Former Brexit Secretary Dominic Raab admits that he never read the Good Friday Agreement 8 months ago

Former Brexit Secretary Dominic Raab admits that he never read the Good Friday Agreement

Ladies and gents, he was responsible for negotiating with the EU.

Earlier this week, former Brexit Secretary Dominic Raab was giving evidence to the Northern Ireland Affairs Committee and during a line of questioning, he revealed that he has never read the Good Friday Agreement (Belfast Agreement).

The MP for Esher and Walton said that: "Um, I haven’t sat down and started at the beginning and gone through it. But of course at various points of the negotiations when issues have been raised, it has been an important opportunity to delve into the different aspects very carefully".

Raab adds: "It’s not like a novel, you sit down and say ‘do you know what, over the holidays, this is a cracking read'".

Given the fact that the Good Friday Agreement is an internationally binding treaty that ensured peace in Northern Ireland after three decades of brutality and violence, you would like to think that it registers on the radar of those elected MPs who claim that they're acting in the best interests of Northern Ireland and the United Kingdom.

Hell, the Good Friday Agreement isn't even 40 pages long.

However, for context, Frankie Boyle previously offered a very interesting insight into Raab's competence as a politician.

"The man of the year was Dominic Raab. A man who resigned because he couldn't agree to a deal that he himself had negotiated. Dominic Raab could be outmanoeuvred by a statue of Stephen Hawking.
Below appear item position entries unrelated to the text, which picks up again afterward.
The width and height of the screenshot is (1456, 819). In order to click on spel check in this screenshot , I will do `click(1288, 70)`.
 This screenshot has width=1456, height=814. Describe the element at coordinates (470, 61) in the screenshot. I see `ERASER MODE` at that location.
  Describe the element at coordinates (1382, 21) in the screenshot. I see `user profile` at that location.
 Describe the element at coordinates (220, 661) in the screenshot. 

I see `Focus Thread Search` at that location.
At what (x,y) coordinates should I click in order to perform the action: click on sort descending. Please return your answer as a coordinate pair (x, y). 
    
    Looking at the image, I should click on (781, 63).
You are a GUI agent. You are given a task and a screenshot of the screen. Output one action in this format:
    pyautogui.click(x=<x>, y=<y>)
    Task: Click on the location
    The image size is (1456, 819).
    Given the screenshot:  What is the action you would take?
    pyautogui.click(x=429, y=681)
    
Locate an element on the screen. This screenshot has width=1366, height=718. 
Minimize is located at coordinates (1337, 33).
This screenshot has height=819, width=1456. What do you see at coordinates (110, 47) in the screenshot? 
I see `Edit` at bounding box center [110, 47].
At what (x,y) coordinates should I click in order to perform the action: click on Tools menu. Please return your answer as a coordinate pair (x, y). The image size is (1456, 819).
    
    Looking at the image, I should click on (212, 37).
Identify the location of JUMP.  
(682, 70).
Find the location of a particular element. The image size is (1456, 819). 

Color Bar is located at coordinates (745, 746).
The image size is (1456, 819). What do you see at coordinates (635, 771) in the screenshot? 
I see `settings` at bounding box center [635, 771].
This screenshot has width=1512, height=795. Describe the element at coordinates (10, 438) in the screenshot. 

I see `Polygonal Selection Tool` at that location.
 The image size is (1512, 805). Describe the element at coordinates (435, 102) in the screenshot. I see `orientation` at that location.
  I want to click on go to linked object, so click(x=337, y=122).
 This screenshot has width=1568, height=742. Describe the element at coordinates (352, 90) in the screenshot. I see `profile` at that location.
To be fair to him, he didn't want to be Brexit secretary but he didn't have the negotiating skills to turn it down" joked Boyle.

If you think that description is cruel, it's worth having a read of Raab's comments regarding the Dover-Calais crossing.

Raab isn't the only MP that's currently in Theresa May's administration to state that they've never read the Agreement though.

Caroline Nokes, a Conservative Party politician and the current Minister for Immigration, also made that admission.

When asked if she had read the Agreement, Nokes said "No, no I haven't but I think 20 years ago I was probably giving birth."

Of course, the benefits of the Good Friday agreement continue to be seen every day in Ireland as it encouraged a spirit of cross-community peace and co-operation - an environment that nobody wants to see jeopardised or put at risk.

In recent months, DUP leader Arlene Foster stated that the Good Friday Agreement is not "sacrosanct" - it's worth noting that the DUP campaigned against it in 1998 - while only recently, the SNP's Ian Blackford said (via The Guardian) that this week's vote in the House of Commons "has effectively ripped apart the Good Friday Agreement".

Again, it's worth reiterating that Northern Ireland voted overwhelmingly against Brexit and Raab's latest statement has not pleased his detractors- especially since they're acting as the representative for Northern Ireland during discussions with the EU.

Following this revelation, Labour MP David Lammy described Raab as a "shameless chancer".